Tennis Channel will air Major League Pickleball tournament matches, deepening broadcast partnership

Tennis Channel will air Major League Pickleball tournament matches, deepening broadcast partnership


The Tennis Channel is embracing pickleball.

Major League Pickleball announced Thursday the cable channel will broadcast the league’s premier level tournament semifinals and finals in Mesa, Arizona, and will make all matches of the tournament available for streaming. The partnership marks a deepening of the relationship between professional pickleball and the TV network.

Pickleball has soared in popularity, with more than 36 million Americans playing the sport last year. Now the Tennis Channel is poised to capitalize on that surge.

“We’ve gone from one pickleball event in 2021, we had a pretty full year of coverage in 2022 and that is going to escalate significantly in 2023,” Ken Solomon, CEO of the Tennis Channel, told CNBC. “We have big plans.”

Solomon said the network is uniquely positioned to broadcast pickleball after its 20 years of broadcasting tennis.

“We have all the infrastructure in place and all the human capital and the people who create the narrative to the engineers,” he said.

Solomon said the network can transition to pickleball “literally with a flip of a switch.” And, he said, the sport is “hot as hell.”

The longtime Tennis Channel executive said pickleball has already seen a very natural overlap with existing tennis sponsors. He doesn’t worry about pickleball cannibalizing the sport that’s been his bread and butter.

Brian Levine, Major League Pickleball’s interim CEO, agrees the two sports can be mutually beneficial.

“I think there’s this misperception that there’s a competition between tennis and pickleball,” Levine told CNBC. “I think that it’s actually a complement.”

The vast majority of MLP professionals come from a tennis background. Many current and former tennis players have invested in professional pickleball, including Naomi Osaka, James Blake, Kim Clijsters, Sam Querrey, Nick Kyrgios and Lindsay Davenport.

For the Tennis Channel audience, Levine thinks pickleball’s fast-paced action will help attract new fans of the sport. He noted that during MLP professional matches, the ball is in action about 40% of the time, compared with professional tennis matches at 16%.

The Tennis Channel, created in 2003 and owned by the Sinclair Broadcasting Group, struck its first deal with the Professional Pickleball Association in 2021 to broadcast various events and tournaments.

The network has since broadcast a special pickleball celebrity exhibition in Dallas featuring sports legends like Tony Romo, Jordan Spieth and John Isner, as well as MLP’s first-ever draft in Las Vegas, where the league revealed team lineups.

Solomon said pickleball has already delivered strong ratings for his network.

“What we have seen consistently, is real attention, real appointment television type viewing for pickleball. It has rated very, very well,” he said.

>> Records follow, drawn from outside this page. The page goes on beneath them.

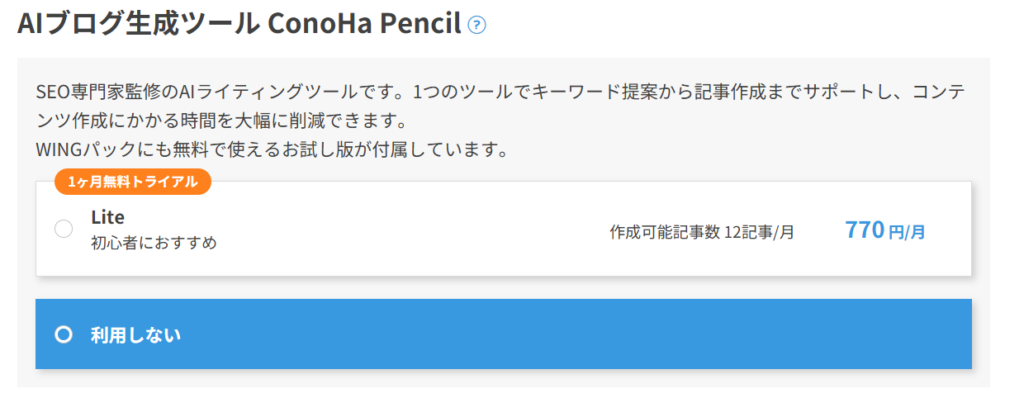Select the Lite plan radio button
The width and height of the screenshot is (1024, 393).
(x=63, y=229)
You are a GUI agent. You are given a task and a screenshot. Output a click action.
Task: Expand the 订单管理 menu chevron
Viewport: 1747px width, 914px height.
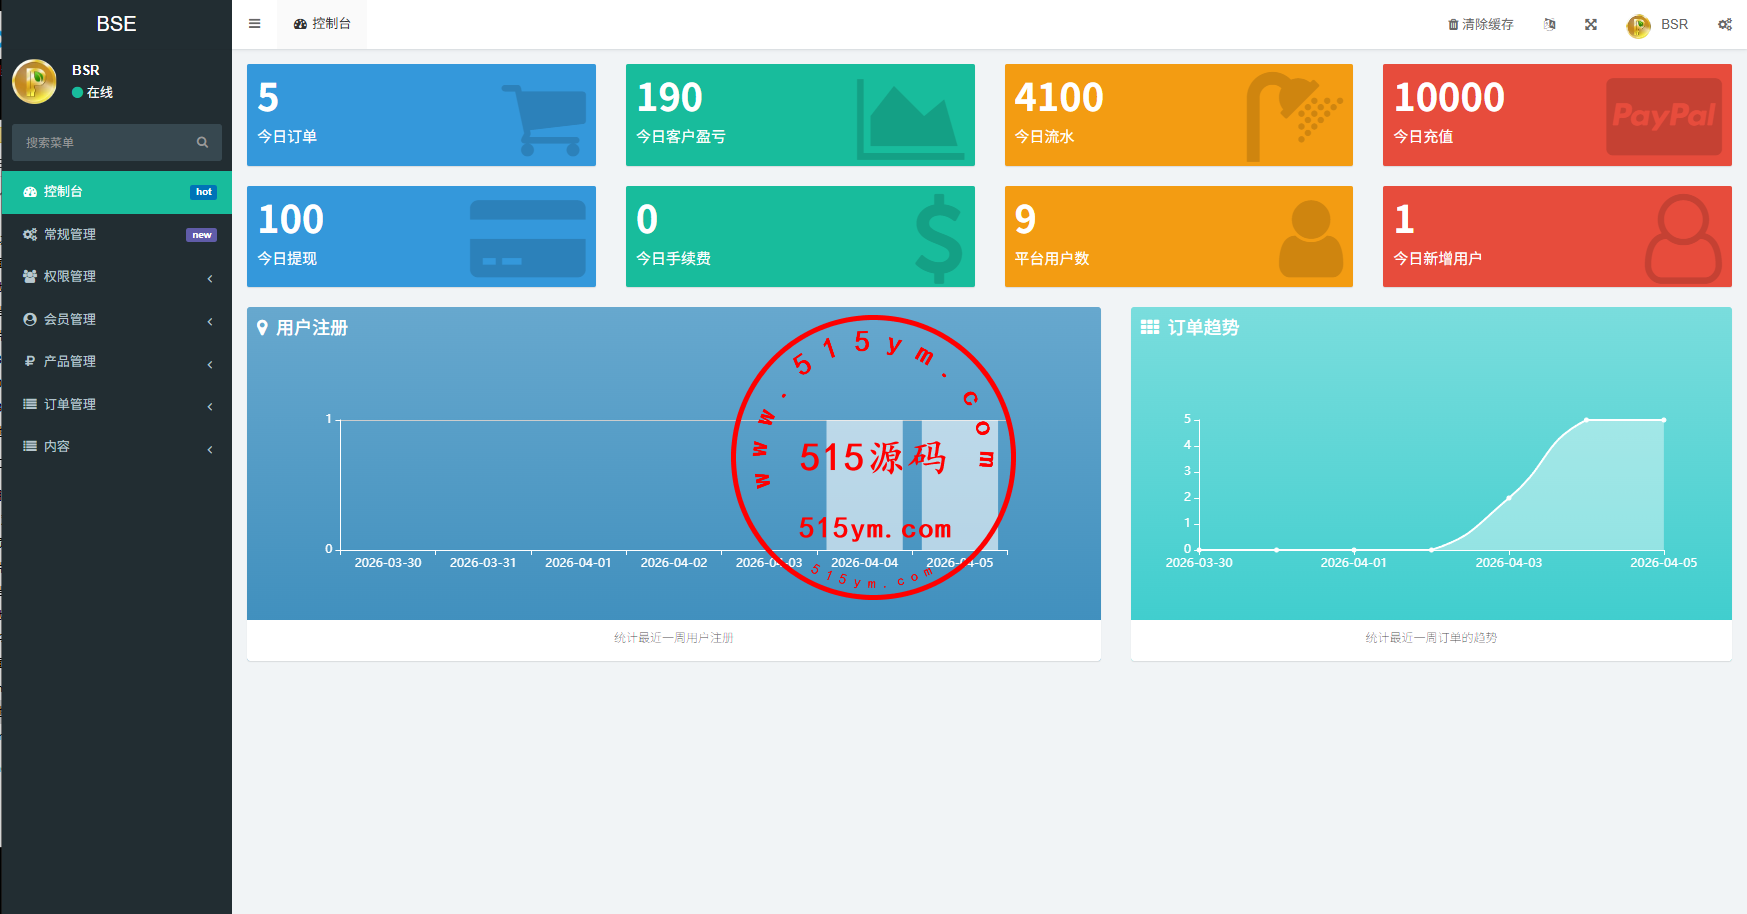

The network has been making a push into streaming and making its product available internationally, with a subscription service called Tennis Channel International launching in 2020. Adding pickleball matches to its streaming offerings means beefing up content at a time when linear television is stagnant, at best.

MLP said it has not finalized broadcast agreements beyond the Mesa, Arizona, tournament but is actively in discussions.

Solomon would not comment on his network’s future plans with MLP but said, “We firmly believe that having dedicated destinations is a virtue. We’ve proven it.”

Also on Thursday, the pro pickleball circuit announced the final two teams of the league and their respective ownership groups for the 2023 season, which kicks off Jan. 26: The St. Louis Shock will be led by businessman Richard Chaifetz, with his son, Ross Chaifetz, leading team operations; and the Orlando Squeeze in Florida will be led by Ryan DeVos, who has more than 30 years of ownership experience with the NBA’s Orlando Magic.

NFL free agent Odell Beckham Jr. will join the ownership group of the Washington, D.C., team, the league said.